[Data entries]
━━━━━━━━━━
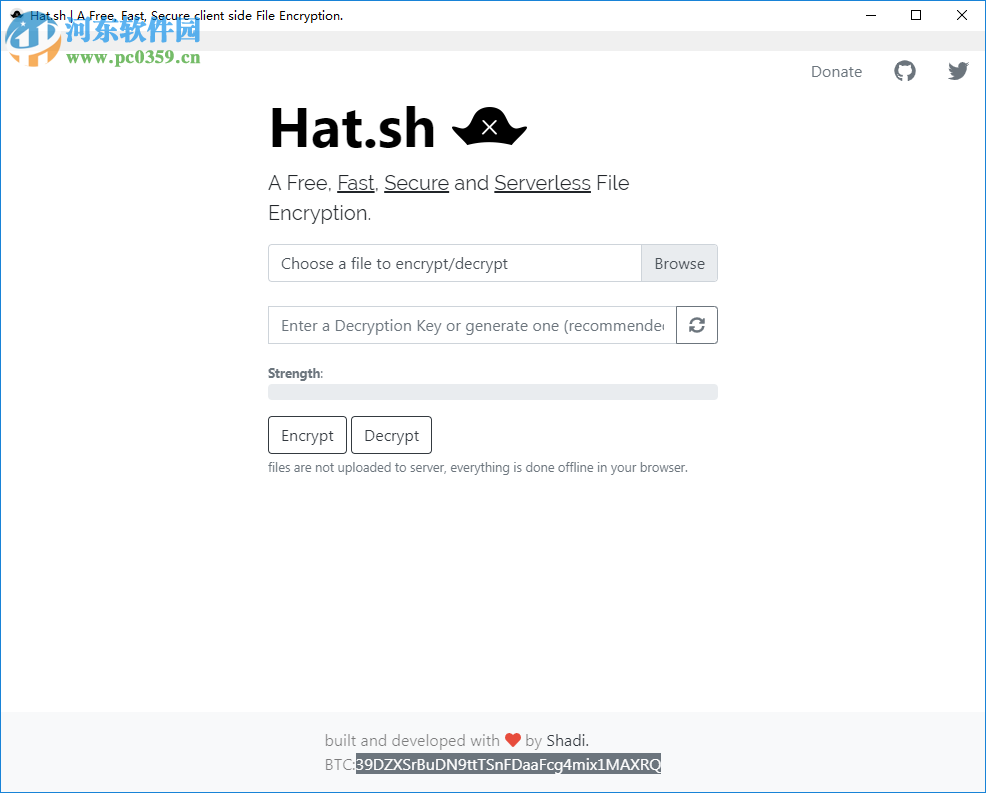Click the Donate link
The width and height of the screenshot is (986, 793).
point(836,71)
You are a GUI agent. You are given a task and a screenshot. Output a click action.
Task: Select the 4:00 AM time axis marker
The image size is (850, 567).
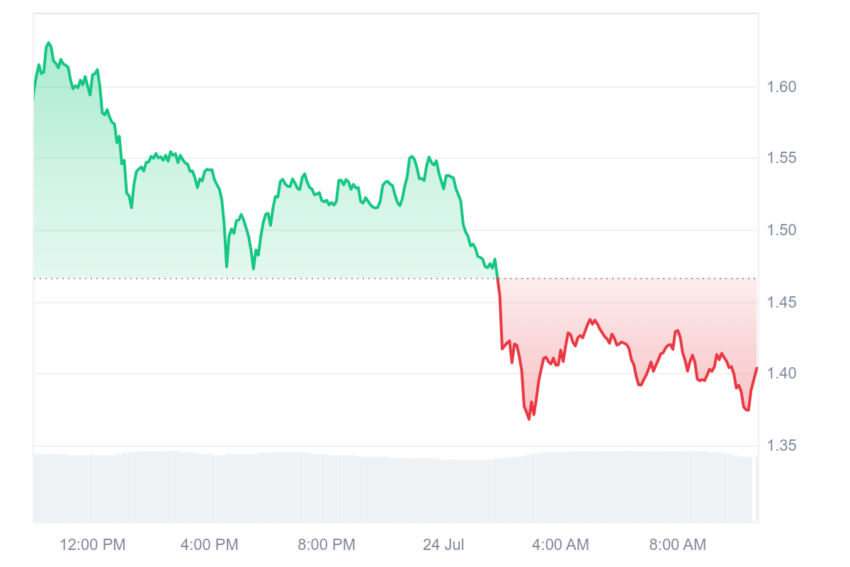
━━━━━━━━━━
§ **WHAT IS BEING ASKED**: Set down exactly, with no additions, each line from the line that includes "You are a GUI" to the final line of the entries above; leave pictures out.

§ **YOUR RESPONSE**:
You are a GUI agent. You are given a task and a screenshot. Output a click action.
Task: Select the 4:00 AM time axis marker
The image size is (850, 567).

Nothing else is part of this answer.